Update on Management of Pediatric Renal Neoplasms

The treatment of pediatric renal tumors is nuanced and complex. This review highlights these nuances and aims to prepare the surgeon for treating these complex patients. Cooperative group study has improved survival for several pediatric renal tumors significantly, namely, Wilms tumor and clear cell sarcoma. There are several more rare tumors however, which have not achieved the same level of success and still require more study to find the optimal treatment regimen to achieve excellent overall survival. These tumors include rhabdoid tumor and renal medullary carcinoma. Several COG Wilms tumor protocols have recently closed and new ones are set to release soon. It is anticipated that these studies will continue to shift focus to minimizing adverse events/late effects by potentially eliminating or reducing chemotherapeutic exposures while maintaining excellent overall survival.
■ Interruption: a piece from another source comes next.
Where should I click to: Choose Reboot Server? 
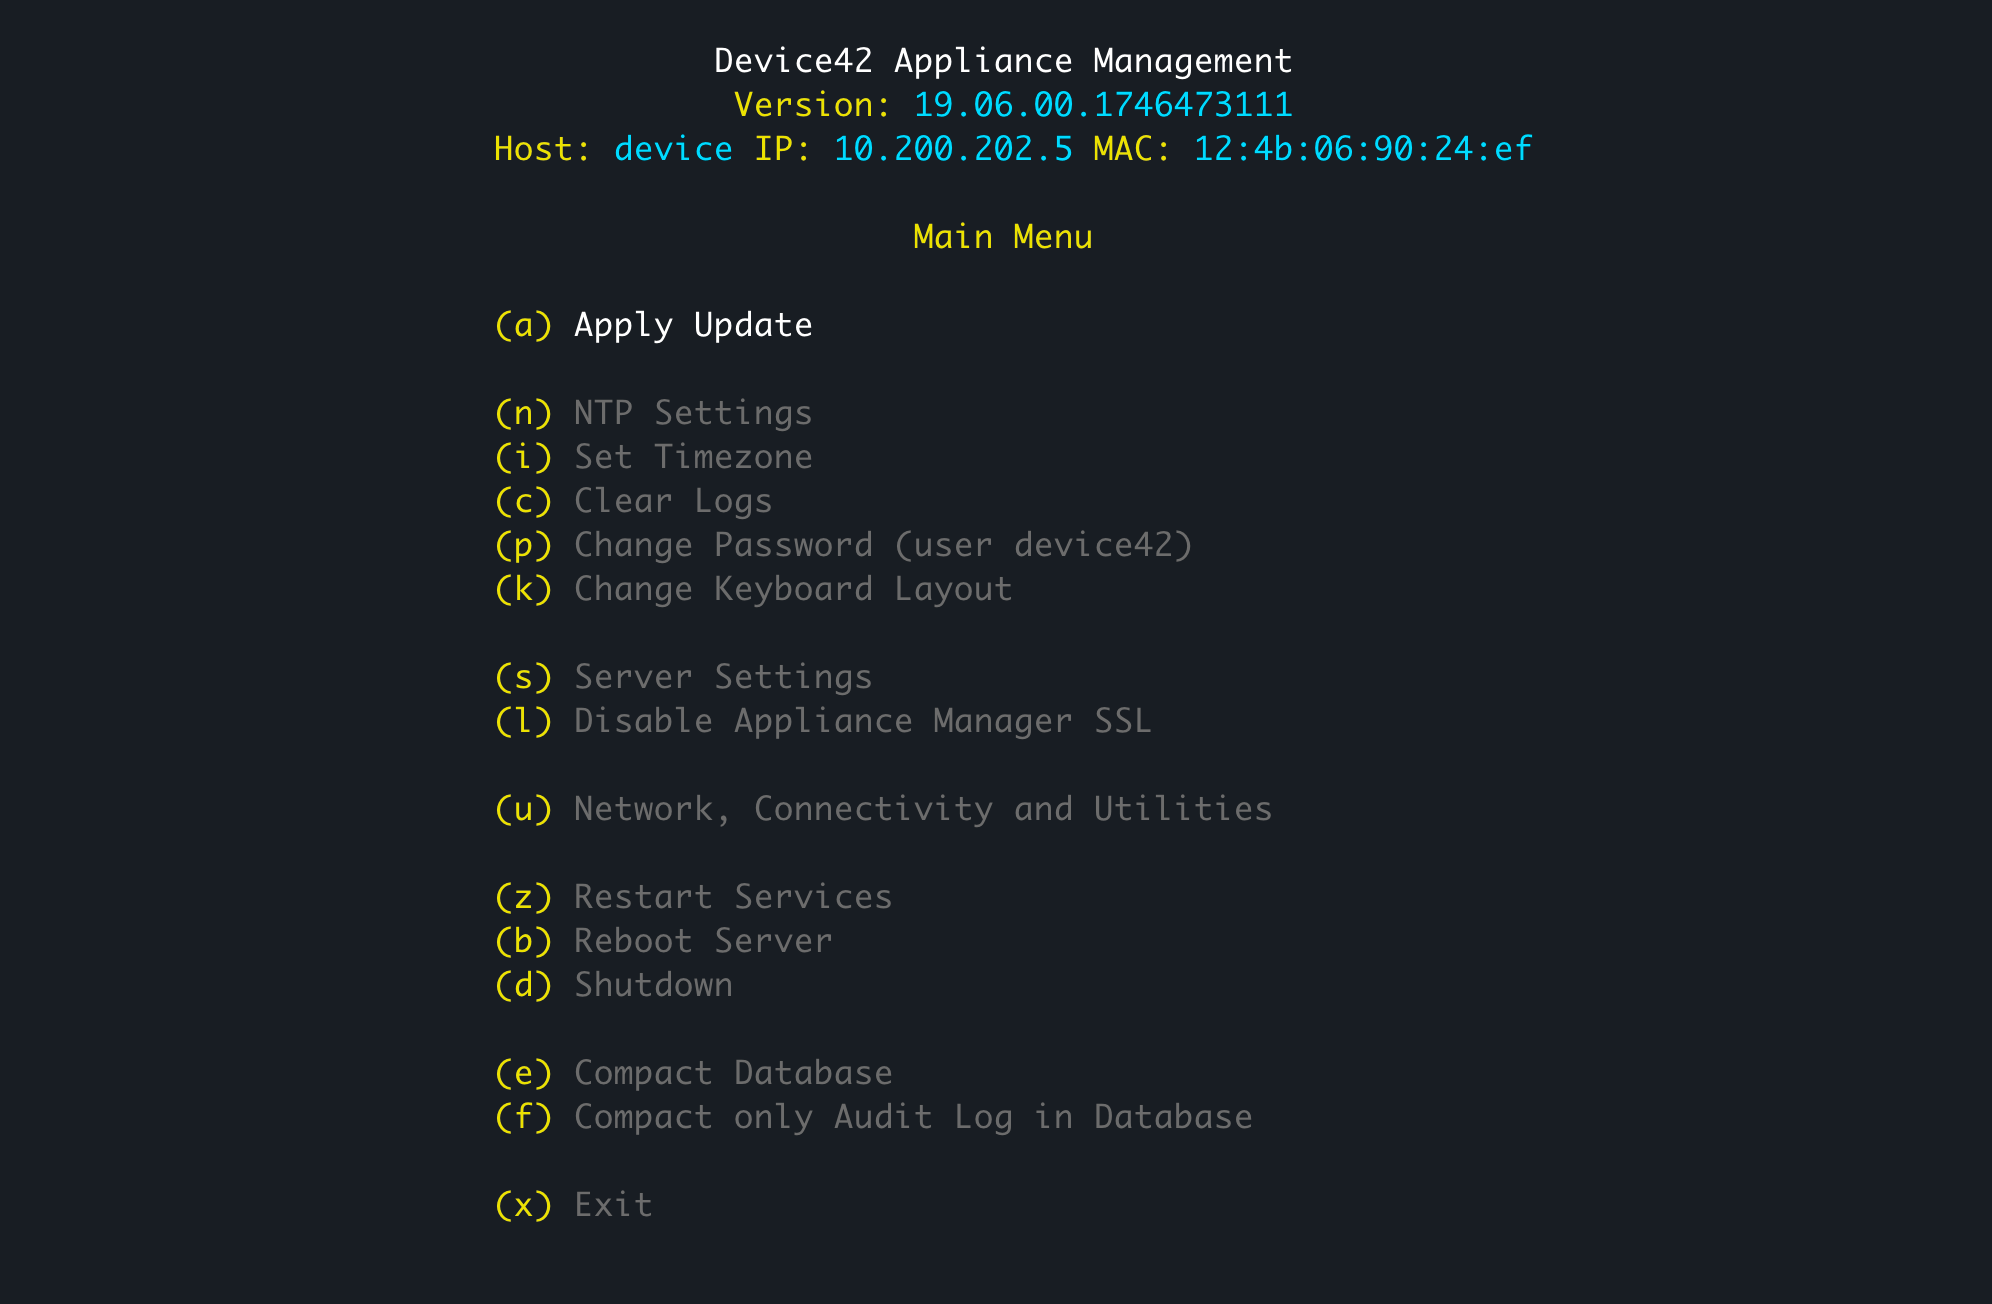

Specifically, new discovery of molecular markers in Wilms tumor will play a significant role with respect to risk stratification. Already, loss of heterozygosity at both 1p and 16q prompts treatment intensification as they are associated with decreased survival. However, gain of 1q, independent of 1p/16q mutations, seems to be more common and even more tightly associated with poor outcomes, which will likely be a key factor involved with adjuvant therapy considerations. New treatment protocols for Wilms tumor are forthcoming and will include more molecular markers for risk stratification. Other COG studies on more rare renal tumors are underway to further improve survival for patients with these malignancies.